## [Supplied material]
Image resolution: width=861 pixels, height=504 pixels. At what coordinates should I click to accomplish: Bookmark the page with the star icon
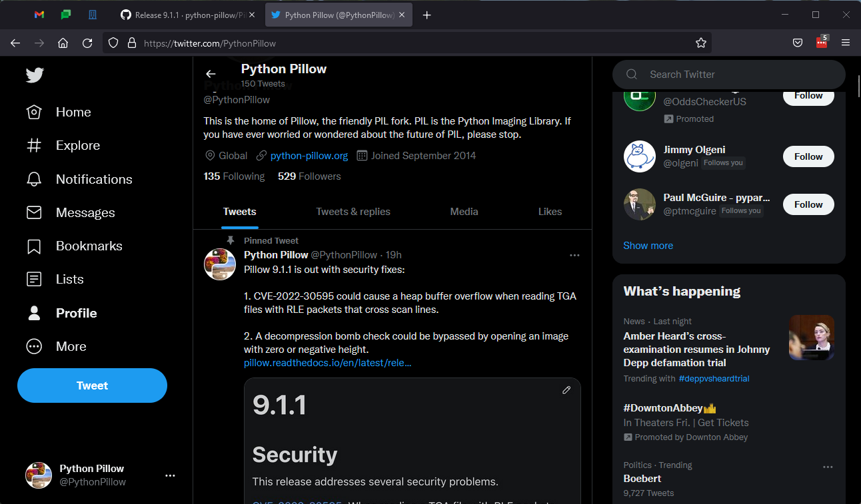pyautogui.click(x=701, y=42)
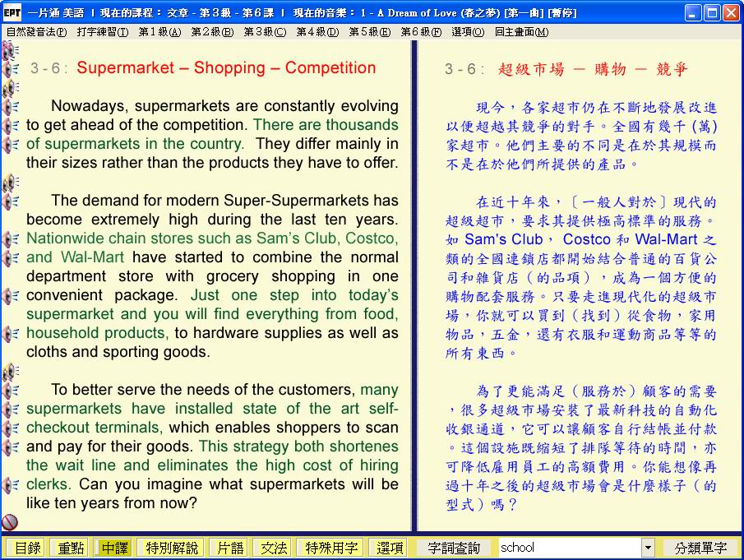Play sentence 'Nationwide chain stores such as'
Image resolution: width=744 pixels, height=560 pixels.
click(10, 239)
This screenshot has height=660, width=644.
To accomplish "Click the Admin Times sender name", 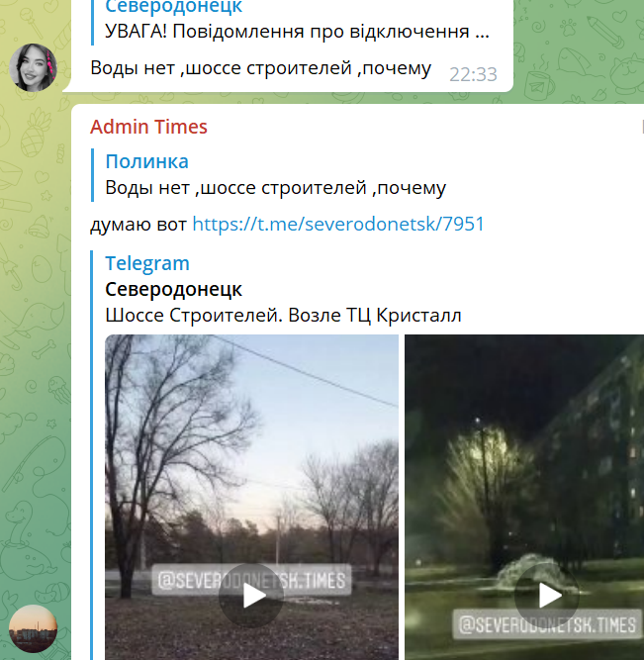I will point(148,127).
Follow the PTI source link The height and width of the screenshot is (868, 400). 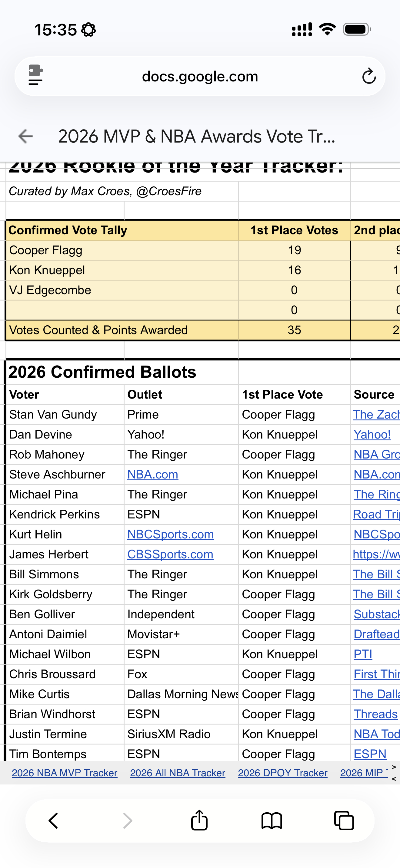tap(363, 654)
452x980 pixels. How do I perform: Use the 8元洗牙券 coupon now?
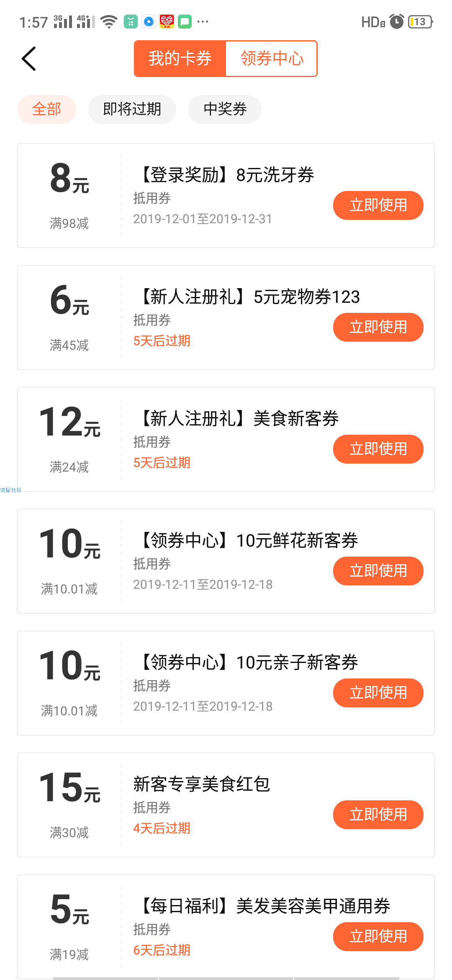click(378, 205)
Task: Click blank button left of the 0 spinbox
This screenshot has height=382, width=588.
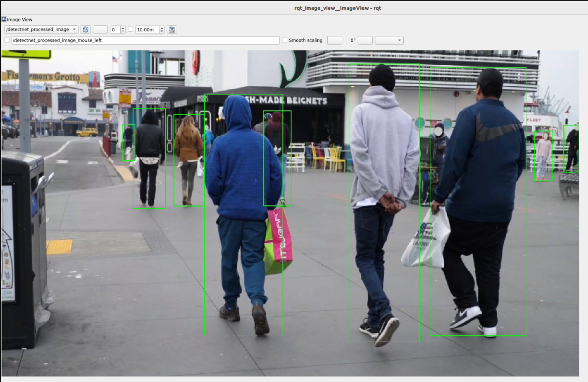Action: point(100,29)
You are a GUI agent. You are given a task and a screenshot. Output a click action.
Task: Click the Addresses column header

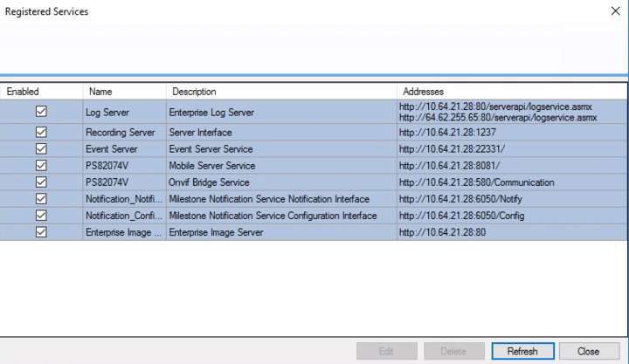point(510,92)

## [The task]
Repeat the line that contains "This screenshot has height=382, width=588." and each line after it, through the last line of the listing, exactly and alone; pictures stay out of the repeat.

## [Exercise response]
This screenshot has height=382, width=588.
Action: point(100,29)
You are a GUI agent. You are given a task and a screenshot. Output a click action.
Task: Click the Addresses column header

point(510,92)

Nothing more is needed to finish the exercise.